Product Review: Midland GXT950VP4 FRS/GMRS Radios
Hunting in Southern California doesn't lend itself to easy-on-the body hunting, like driving to your spot, putting up a treestand and sitting all day. Out here you have to drive around, spot and stalk, and do plenty of hiking to find your game. I knew I would need a pair of walkie-talkies to keep in contact with whomever I was hunting with. I had a pair of Motorola FR60s, but I needed something with a bit more range. I did some searching and came across the Midland GXT950VP4 5-Watt 42-Channel 30-Mile Waterproof GMRS Radios. They had good reviews, good range and were in my price range so I purchased a pair.

When the radios came to my house I read the instructions cover to cover. I thought my brain was going to explode with all of the steps you had to go through to get them to work the way I needed them to. I decided to test them in California and in New York. I figured the terrain would be different and the results should be accurate for a review.
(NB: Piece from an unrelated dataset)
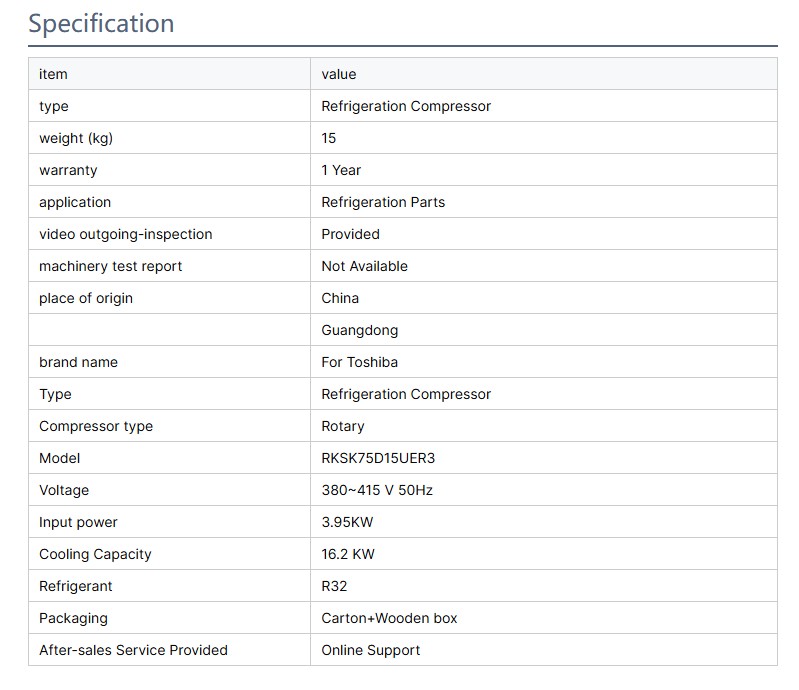Select the "Carton+Wooden box" packaging value

389,618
In NY, I set the channels on both and took them hunting with my dad and my brother. We hunted a parcel of farmland and were not more than an eighth-of-a-mile from each other. I was in a treestand, on the edge of the woods and my partners were in their stands – one through the trees and the other across an open field. We had set the radios to the same call channels on all radios. We had checked them before we left and they transmitted and received perfectly. In the field was a different story. We had planned on turning on the radios at 9am to figure out a game plan for the remaining time in the woods. My dad had his FRS radio, my brother had his FRS radio and I had my high-tech static box. I could receive their transmissions loud and clear, but my dad couldn’t hear a word I was saying. I turned the volume up and nothing. He turned the volume up. Nothing. My brother could hear me crackle in and out and that was it. They grew frustrated and told me to meet them at the trail – about a 5 minute walk. Once out of the woods and in clear sight of them at 100 yards I tried again with the same result.

Back at the house, I charged them up overnight. I checked the radios twice the next day before we left. They sounded great. They transferred and received with one another. I figured I must have had a low battery. Nope. The same exact thing happened! We didn’t have a mountain in between us interfering, just a few trees and an open field. I was very disappointed.

When I got back to California I wanted to test them out in a different setting. I went on a hog hunt in Parkfield with my friend Jeff. We are both meticulous about our gear and we checked and double-checked our radios before we left camp. Out there it’s us vs. rattlesnakes, hogs and who knows what else. We wanted to stay in contact should something happen. Jeff warned me that they never had good luck with Midlands, but I wanted to try. My mistake, he was right. The radios did the same thing here as in NY. They wouldn’t talk with an FRS radios like I was told they would by all of the reviews. Needless-to-say, I got rid of them and purchased another brand (watch for the review).

Here are the Pros and Cons as I see them.
Pros: Solid construction with a good camo pattern. Battery life was good and they had some cool features like wildlife tones and such.
Cons: They don’t talk to other radios, and that's following the instructions. They are very bulky and heavy. You can only clip them onto something as they do not fit well into a breast pocket. They were hard to figure out for this DIY bowhunter.

I certainly would not recommend these to anyone. I don’t feel they were a good buy at all. Most of all I would not feel safe in the field using them to contact my hunting party. Maybe they have improved in the past couple years, but I will be sticking with my new pair that I know work well. Good luck this season and be sure to test your gear out before you hit the trail.